Updated: Aug 5, 2022


Ethereum co-founder Gavin Wood on why today’s internet is broken — and how we can do better next time around


Credit: Rick_Jo/iStock/Getty Images Plus

Itwas over four years ago that I coined the term “Web 3.0.” Back then, it was clear to me: Ethereum — the platform I cofounded — would allow people to interact in mutually beneficial ways without anyone needing to trust each other. With technologies for message passing and data publication, we hoped to construct a peer-to-peer web that lets you do everything you can now, except there would no servers and no authorities to manage the flow of information.

These days, with key components still missing or dysfunctional, with scalability still wanting, and many projects suffering from compatibility problems, I don’t always find it easy to see the light at the end of the tunnel, or how we will get there. But the important points are unchanged from before: Centralization is not socially tenable long-term, and government is too clumsy to fix things.

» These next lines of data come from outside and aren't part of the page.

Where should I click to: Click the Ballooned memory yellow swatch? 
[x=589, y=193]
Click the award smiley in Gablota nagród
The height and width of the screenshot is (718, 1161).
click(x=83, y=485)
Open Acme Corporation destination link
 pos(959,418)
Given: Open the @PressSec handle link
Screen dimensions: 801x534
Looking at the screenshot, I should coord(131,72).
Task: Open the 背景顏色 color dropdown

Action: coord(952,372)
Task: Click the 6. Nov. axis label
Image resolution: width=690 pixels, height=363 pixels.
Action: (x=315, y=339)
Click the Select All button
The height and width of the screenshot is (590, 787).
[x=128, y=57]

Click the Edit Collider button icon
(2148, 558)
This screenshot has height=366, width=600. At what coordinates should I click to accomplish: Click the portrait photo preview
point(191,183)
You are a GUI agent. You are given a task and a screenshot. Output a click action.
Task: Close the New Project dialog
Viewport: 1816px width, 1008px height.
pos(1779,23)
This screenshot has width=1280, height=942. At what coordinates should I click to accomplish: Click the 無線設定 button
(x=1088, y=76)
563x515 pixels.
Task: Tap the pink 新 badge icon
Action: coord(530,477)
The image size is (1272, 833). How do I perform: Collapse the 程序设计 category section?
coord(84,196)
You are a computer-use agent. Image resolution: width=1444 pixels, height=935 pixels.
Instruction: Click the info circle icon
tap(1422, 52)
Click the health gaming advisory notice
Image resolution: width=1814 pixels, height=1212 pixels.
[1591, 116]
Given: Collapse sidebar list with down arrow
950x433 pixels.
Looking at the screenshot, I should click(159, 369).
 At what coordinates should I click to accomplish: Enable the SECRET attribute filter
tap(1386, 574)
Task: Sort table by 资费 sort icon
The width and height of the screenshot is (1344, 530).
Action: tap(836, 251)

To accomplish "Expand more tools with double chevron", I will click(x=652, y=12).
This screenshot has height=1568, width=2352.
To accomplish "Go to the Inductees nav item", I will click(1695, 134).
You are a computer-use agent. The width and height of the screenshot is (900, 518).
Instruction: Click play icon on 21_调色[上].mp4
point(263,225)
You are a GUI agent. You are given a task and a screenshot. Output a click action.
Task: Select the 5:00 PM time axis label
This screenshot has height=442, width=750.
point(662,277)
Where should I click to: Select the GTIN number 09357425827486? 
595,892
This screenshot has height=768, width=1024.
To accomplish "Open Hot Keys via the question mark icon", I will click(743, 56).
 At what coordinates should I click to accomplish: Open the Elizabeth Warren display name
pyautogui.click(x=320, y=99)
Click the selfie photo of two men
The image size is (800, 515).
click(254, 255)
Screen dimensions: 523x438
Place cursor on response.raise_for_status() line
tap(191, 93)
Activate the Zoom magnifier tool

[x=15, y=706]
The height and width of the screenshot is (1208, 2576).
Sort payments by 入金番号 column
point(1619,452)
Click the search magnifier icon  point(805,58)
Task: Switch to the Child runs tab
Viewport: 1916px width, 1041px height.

What precisely is wrong with the web today? In short, it’s a big baby. It has grown old without growing up. While connecting the far corners of the globe with a packet-switching network and hypertext platform is an incredible achievement, the web has become corrupted from its own success.

The internet today is broken by design.

Rewind to 1990s and the internet was a very different place. Google was still a .org domain, open-source software was being described as “cancer” by one of the fiercest monopolists of all time, and “information superhighway” and “internet addict” were gaining traction as terms for the newly anointed. People (well, teenagers like me) still ran their own websites and email servers, and “net neutrality” was something fishermen argued about when buying trawlers. The fabric of the internet was yet to become warped by the shape of society. It was still rather barebones and empowering, reflecting its academic and enthusiast roots.